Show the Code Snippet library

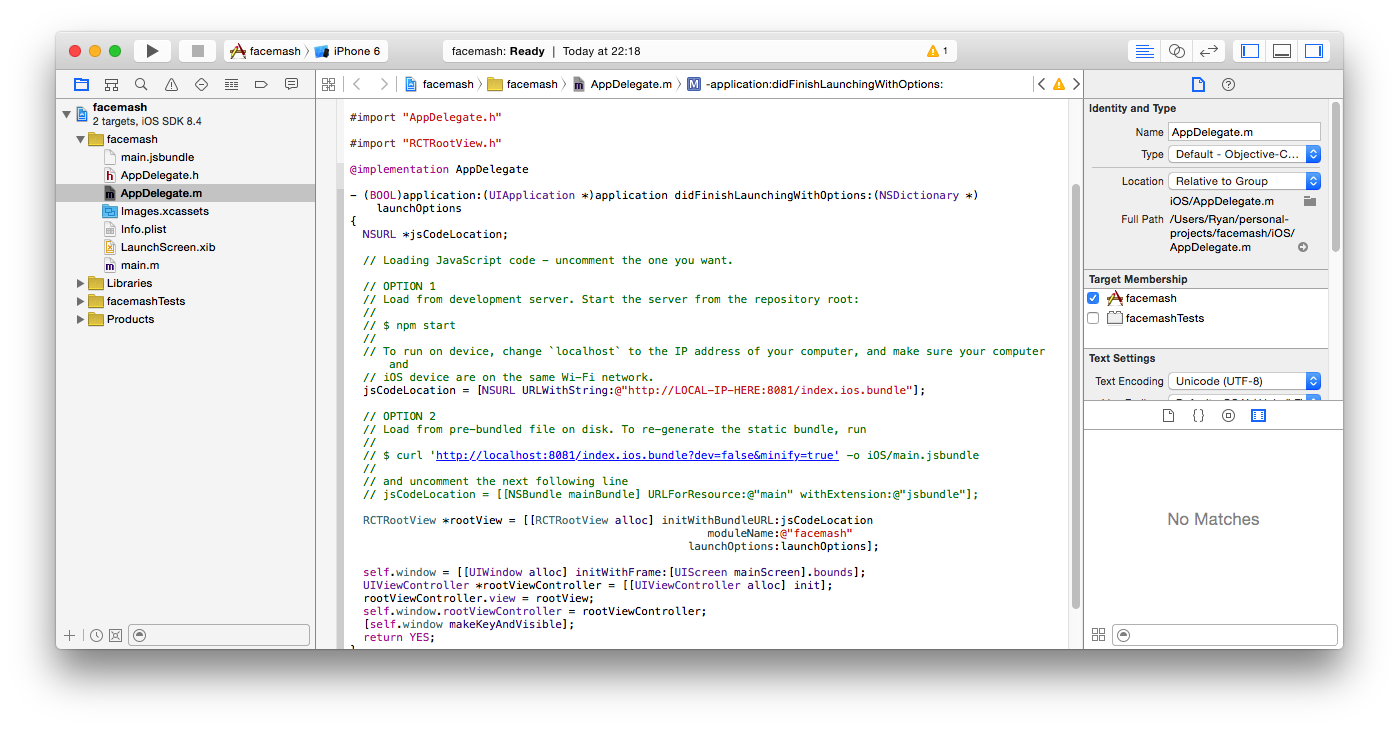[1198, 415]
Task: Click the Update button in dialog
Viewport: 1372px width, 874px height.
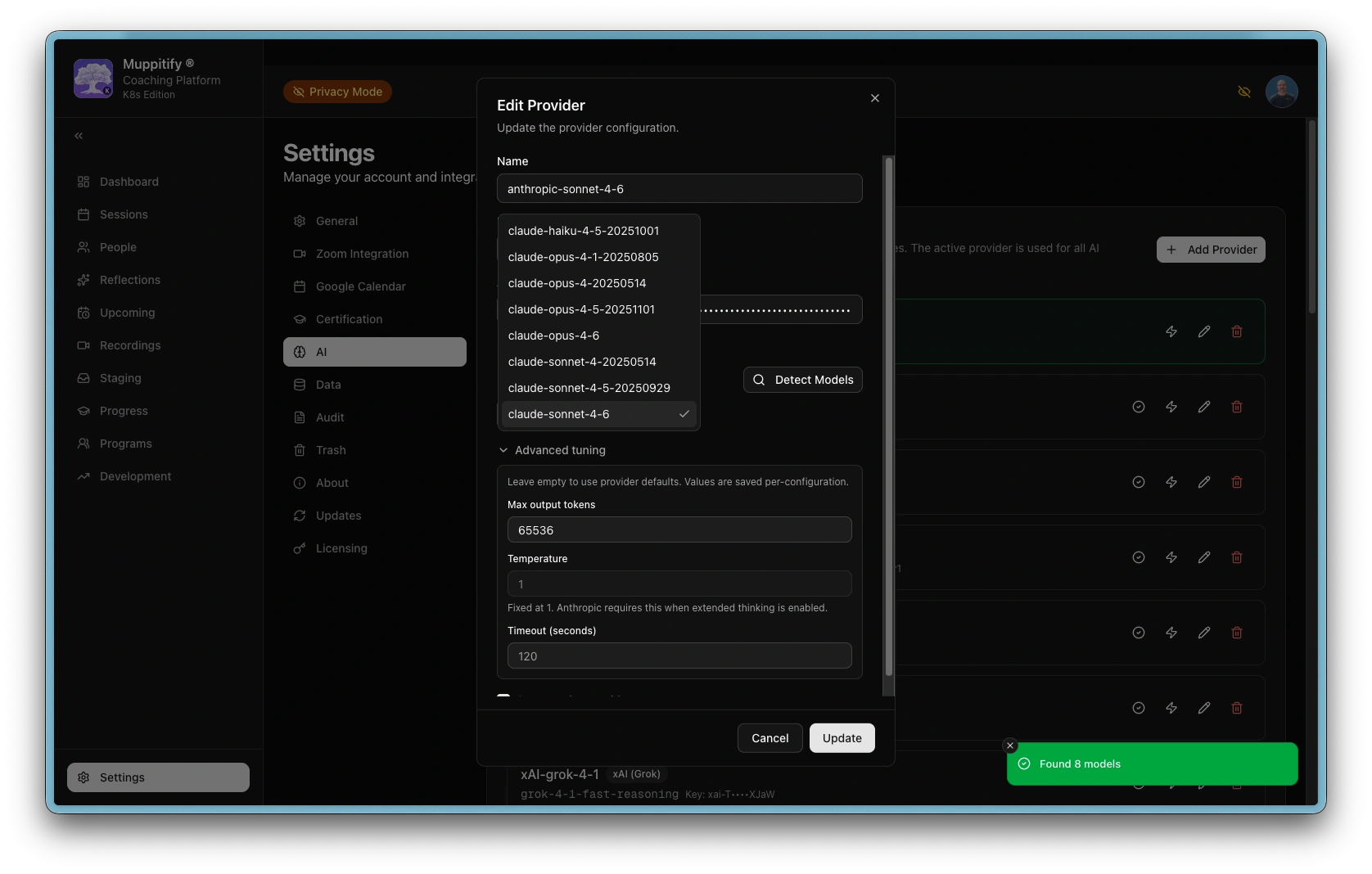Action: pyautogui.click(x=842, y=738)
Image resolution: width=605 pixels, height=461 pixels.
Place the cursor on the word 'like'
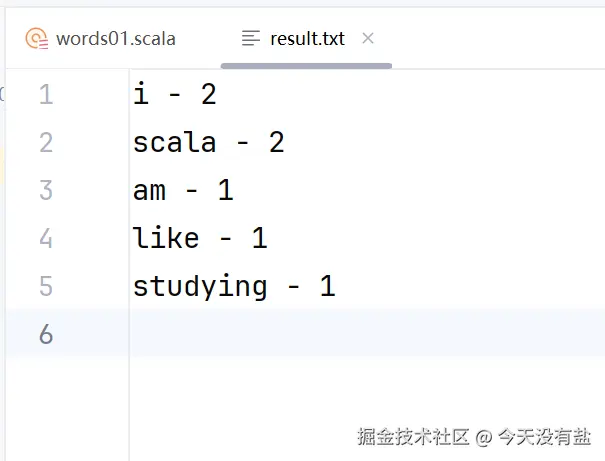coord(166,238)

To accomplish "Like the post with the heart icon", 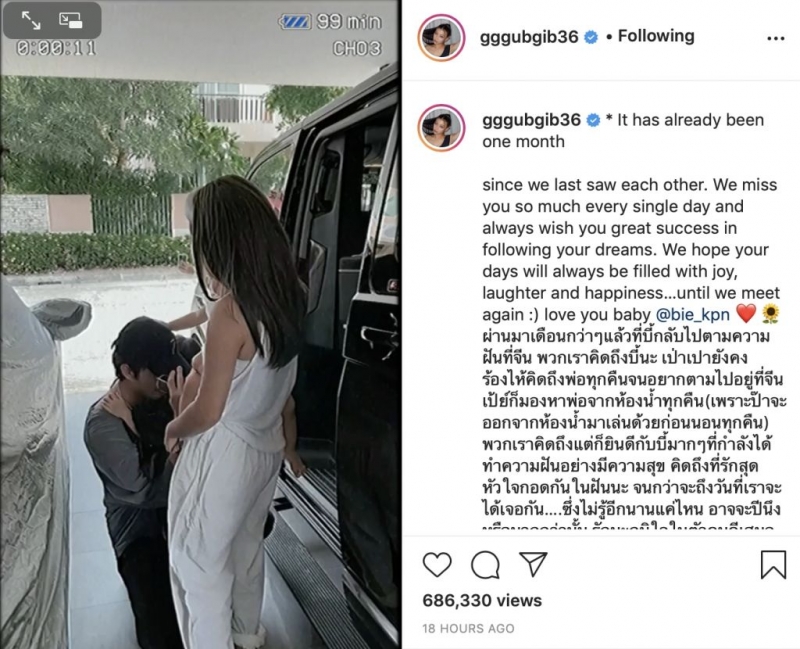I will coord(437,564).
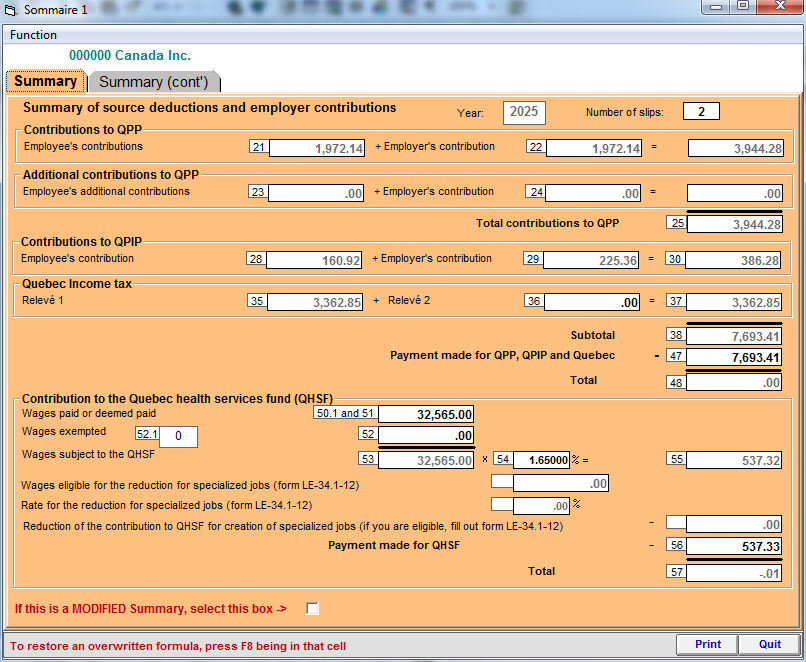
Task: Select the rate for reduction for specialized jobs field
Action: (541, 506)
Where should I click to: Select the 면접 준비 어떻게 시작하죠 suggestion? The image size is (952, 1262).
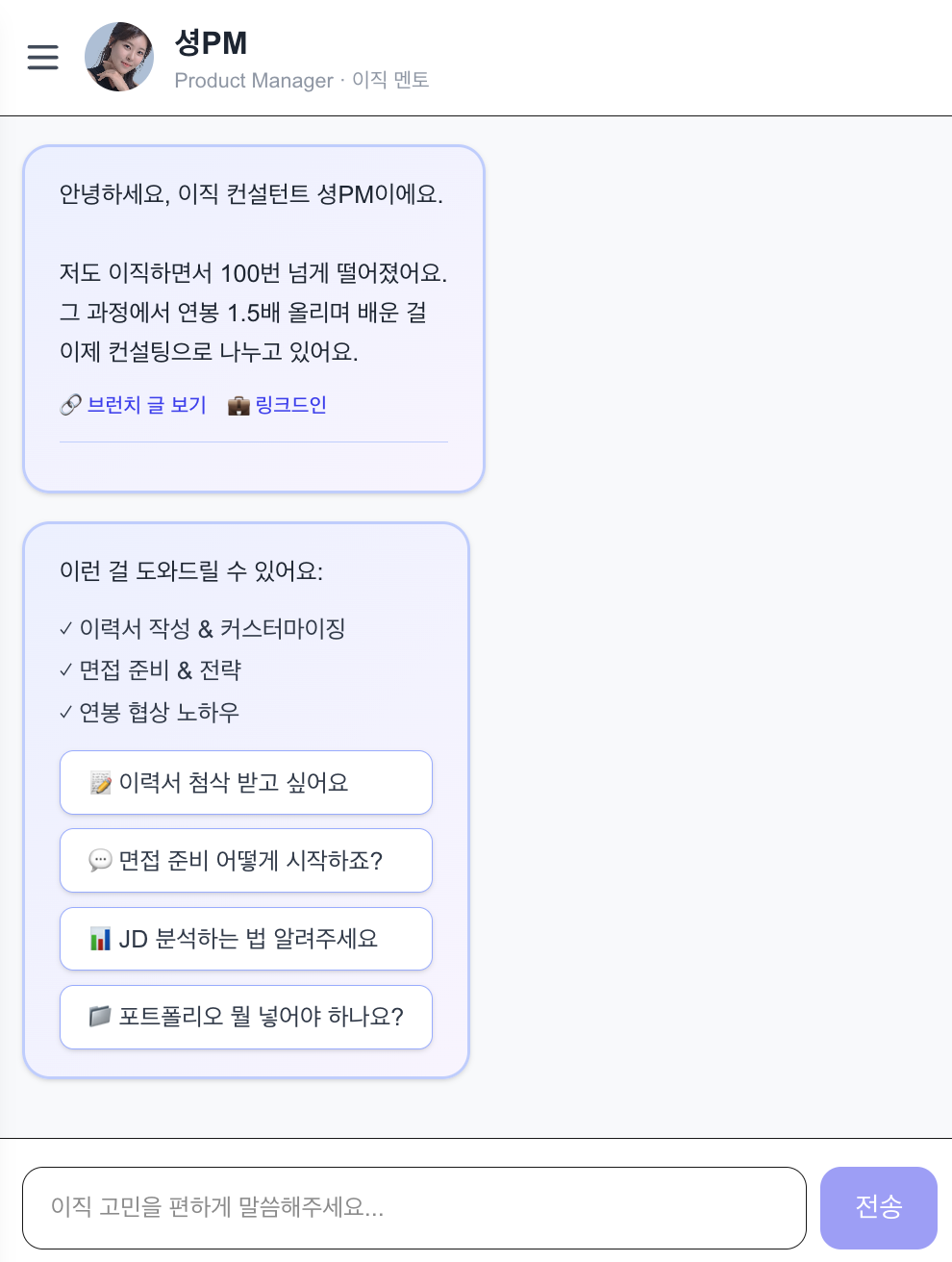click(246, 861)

==============================

* REQUIREMENT *
Put the records, from the line with "Where should I" through the end of the records, into a numbered list. Skip blank lines and leave the pictures out.

* ANSWER TO THIS TASK *
1. Where should I click to: Select the 면접 준비 어떻게 시작하죠 suggestion? The image size is (952, 1262).
2. click(246, 861)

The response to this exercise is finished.